Jesem Orellana: ‘Quem opta pelo controle da epidemia dentro do hospital opta pela morte, e não por salvar vidas’

A crise que explodiu na semana passada na cidade de Manaus por conta da falta de oxigênio medicinal para manter vivos os pacientes internados com covid-19 colocou em evidência problemas que se arrastam desde muito antes de a pandemia do novo coronavírus chegar ao país, bem como os equívocos relacionados à gestão dessa crise em vários níveis. É o que diz o epidemiologista Jesem Orellana, do Instituto Leônidas e Maria Deane, a Fiocruz Amazônia, que vinha alertando para a iminência do colapso do sistema de saúde em meio ao que ele considera ser uma segunda onda de casos do novo coronavírus no estado do Amazonas já há algum tempo. Questões relacionadas ao acesso desigual a serviços de saúde e à desigualdade social em Manaus, ao fraco controle social no SUS, à corrupção, à baixa adesão da população às medidas de isolamento social – muito por influência de um discurso negacionista sobre a gravidade do problema, inclusive no âmbito científico -, e uma “nítida e indiscutível ineficácia na gestão” da crise, somaram-se para compor um cenário trágico, que para ele não pode ser explicado apenas pela falta de oxigênio medicinal

Por André Antunes, EPSJV/Fiocruz

Como a crise a que assistimos no Amazonas poderia ter sido evitada?

O que acontece para a gente observar esse cenário que termina com essa crise do oxigênio medicinal? É importante ter atenção para essa palavra “termina”, porque vamos pensar numa cascata de acontecimentos sequencialmente ordenados, e que se iniciam, inclusive, antes da epidemia. Nós estamos falando de determinantes sociais e de acesso a serviços de saúde que são anteriores à epidemia. Estamos falando de um processo complexo de corrupção na área da saúde, corrupção recente, inclusive, que tem investigações da Polícia Federal e do Ministério Público Federal, como a Operação Sangria, em curso, que nasceram dentro da epidemia. E também de um fraquíssimo controle social. Nós temos esses elementos pré-epidemia que tornam o cenário de Manaus amplamente favorável não só a qualquer crise causada por doença infecciosa, mas a vários problemas de saúde pública. Deveríamos ter uma participação, por exemplo, do Conselho Municipal, do Conselho Estadual de Saúde, do Conselho de secretários municipais e estaduais de saúde ajudando a fazer o Sistema Único de Saúde e a dar uma resposta mais adequada em termos de saúde pública. Mas isso não acontece. Temos o problema de acesso desigual a serviços de saúde e a grande desigualdade social, marcada pelos 53% da população de Manaus que vivem em condições de moradia precária, que o IBGE chama de aglomerados subnormais, as palafitas, favelas, invasões, etc.
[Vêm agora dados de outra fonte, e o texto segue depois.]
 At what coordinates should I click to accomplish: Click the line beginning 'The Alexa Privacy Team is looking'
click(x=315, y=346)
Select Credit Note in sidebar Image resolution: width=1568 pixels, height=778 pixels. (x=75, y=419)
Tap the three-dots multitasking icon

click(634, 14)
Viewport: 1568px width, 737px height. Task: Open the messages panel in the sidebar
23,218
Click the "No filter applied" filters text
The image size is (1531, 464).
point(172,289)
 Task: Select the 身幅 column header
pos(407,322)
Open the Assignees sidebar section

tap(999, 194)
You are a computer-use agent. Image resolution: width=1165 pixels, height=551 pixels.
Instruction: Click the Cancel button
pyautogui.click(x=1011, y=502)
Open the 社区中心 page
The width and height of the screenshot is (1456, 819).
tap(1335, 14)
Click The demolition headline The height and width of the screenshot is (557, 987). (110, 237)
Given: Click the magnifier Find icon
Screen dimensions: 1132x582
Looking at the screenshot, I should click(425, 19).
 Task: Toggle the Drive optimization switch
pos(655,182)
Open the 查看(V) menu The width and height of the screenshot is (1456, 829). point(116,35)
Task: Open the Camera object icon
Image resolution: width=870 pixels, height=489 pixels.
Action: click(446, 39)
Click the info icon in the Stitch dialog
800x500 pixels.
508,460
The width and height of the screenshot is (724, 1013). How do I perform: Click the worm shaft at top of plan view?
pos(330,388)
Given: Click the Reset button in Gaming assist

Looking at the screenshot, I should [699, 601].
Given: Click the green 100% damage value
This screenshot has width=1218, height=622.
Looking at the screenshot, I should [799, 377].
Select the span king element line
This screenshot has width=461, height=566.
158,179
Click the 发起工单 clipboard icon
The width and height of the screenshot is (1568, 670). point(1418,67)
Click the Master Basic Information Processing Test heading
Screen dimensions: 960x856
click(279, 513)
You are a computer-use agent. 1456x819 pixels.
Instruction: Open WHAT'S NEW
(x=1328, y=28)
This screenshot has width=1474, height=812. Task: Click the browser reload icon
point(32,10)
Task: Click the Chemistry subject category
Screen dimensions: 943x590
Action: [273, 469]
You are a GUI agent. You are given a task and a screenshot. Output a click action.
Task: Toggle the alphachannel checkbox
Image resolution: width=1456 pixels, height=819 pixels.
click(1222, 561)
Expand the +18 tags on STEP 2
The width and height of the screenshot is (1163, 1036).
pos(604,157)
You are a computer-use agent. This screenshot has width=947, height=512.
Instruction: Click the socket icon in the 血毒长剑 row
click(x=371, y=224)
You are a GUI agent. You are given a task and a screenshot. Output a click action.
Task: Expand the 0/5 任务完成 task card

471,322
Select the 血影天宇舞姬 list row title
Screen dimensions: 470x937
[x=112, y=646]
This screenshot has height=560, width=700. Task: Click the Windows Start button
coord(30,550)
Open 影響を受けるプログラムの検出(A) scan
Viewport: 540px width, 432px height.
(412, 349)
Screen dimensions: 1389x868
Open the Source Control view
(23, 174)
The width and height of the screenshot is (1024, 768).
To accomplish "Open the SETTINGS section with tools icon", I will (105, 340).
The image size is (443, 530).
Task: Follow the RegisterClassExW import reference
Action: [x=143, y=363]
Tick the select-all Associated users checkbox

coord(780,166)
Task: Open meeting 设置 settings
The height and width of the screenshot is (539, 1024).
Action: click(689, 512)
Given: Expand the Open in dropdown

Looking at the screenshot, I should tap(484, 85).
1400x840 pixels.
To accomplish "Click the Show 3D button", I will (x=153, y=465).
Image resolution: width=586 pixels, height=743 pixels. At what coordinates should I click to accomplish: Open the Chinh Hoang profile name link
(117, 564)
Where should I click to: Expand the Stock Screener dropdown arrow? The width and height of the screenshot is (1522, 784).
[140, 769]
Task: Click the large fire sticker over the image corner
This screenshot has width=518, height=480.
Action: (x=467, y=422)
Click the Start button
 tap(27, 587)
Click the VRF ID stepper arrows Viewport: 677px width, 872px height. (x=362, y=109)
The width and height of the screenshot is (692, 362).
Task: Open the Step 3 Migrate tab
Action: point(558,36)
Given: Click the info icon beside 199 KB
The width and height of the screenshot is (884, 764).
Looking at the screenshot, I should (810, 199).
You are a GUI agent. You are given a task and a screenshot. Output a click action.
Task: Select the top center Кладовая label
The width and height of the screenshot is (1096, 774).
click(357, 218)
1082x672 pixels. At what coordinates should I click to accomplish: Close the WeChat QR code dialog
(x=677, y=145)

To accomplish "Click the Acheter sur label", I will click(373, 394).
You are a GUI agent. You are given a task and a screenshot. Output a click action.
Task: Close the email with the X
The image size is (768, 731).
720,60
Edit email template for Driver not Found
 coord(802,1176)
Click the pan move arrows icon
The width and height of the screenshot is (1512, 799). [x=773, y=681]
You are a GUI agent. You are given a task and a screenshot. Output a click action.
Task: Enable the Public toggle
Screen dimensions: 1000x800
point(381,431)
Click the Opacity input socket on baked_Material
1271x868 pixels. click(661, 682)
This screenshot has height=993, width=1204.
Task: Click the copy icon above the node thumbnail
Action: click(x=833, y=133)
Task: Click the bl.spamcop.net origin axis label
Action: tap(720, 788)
Então, você pega esses elementos pré-epidemia e junta a eles uma nítida e indiscutível ineficácia na gestão, a baixa adesão da população às medidas necessárias à mitigação do novo coronavírus, fortemente influenciadas pelo discurso negacionista da gravidade da epidemia, inclusive em âmbito científico. Há um conjunto de elementos que ajuda a explicar por que Manaus conseguiu chocar a humanidade por duas vezes consecutivas com picos de mortalidade, levando milhares de pessoas a óbito.

A gente precisa fazer uma leitura da epidemia de acordo com o sistema e a forma de gestão vigente no Brasil, que não começou em 2020, mas com a implantação do Sistema Único de Saúde, cuja gestão é tripartite, ou seja, a responsabilidade sempre vai ser compartilhada por governo federal, governo estadual e governos municipais. Portanto,é desonesto, é anacrônico você assumir que a culpa é somente da prefeitura ou do governo estadual ou do governo federal. Por exemplo, você ouvir o presidente e o vice-presidente da República dizerem que não sabiam dos acontecimentos em Manaus, que esses acontecimentos foram surpreendentemente raros e causaram uma surpresa inesperada na população manauara e, de certa forma, na humanidade, é algo completamente descabível. Porque a gente sabe que, por exemplo, toda internação hospitalar é chancelada pelo estado e pelo município, e quem paga essa conta, geralmente, é a União. Então, não tem como você dizer que a União não sabia que o número de hospitalizações vinha aumentando galopantemente desde o final de setembro em Manaus. Como você não imagina que a demanda de oxigênio vai aumentar se você está declarando repetidas vezes, desde novembro, que você está mudando as fases do plano de contingência do estado, que a demanda hospitalar está cada vez maior e que, a qualquer momento, você não vai ter simplesmente como acolher esses pacientes? E é o que acontece em meados de dezembro. Não estamos falando de janeiro de 2021. Em meados de dezembro o governo do Amazonas começa a improvisar leitos. Sabe como? Eles pegam os almoxarifados, transferem para contêineres fora do hospital e improvisam macas e leitos de internação. Fecham leitos clínicos de outras especialidades para abrir leitos clínicos das especialidades de pneumologia, de doenças respiratórias. Ou seja, você cria dois problemas: primeiro, que não vai ter recursos humanos suficientes para lidar com esse tipo de paciente. Você não pode pegar um obstetra e colocar para tratar de doença infecciosa. Ele é médico? Precisa saber? Precisa, mas a especialidade dele não é essa. É igual você assumir que um mecânico pode consertar, ao mesmo tempo, injeção eletrônica e ar-condicionado de um carro. Não é assim que funciona. Então, você dizer que não sabia dessa situação é algo que está cada vez mais claro que não é verdade. Inclusive, a Procuradoria Geral da República começa a envolver diretamente o Ministério da Saúde nessa questão.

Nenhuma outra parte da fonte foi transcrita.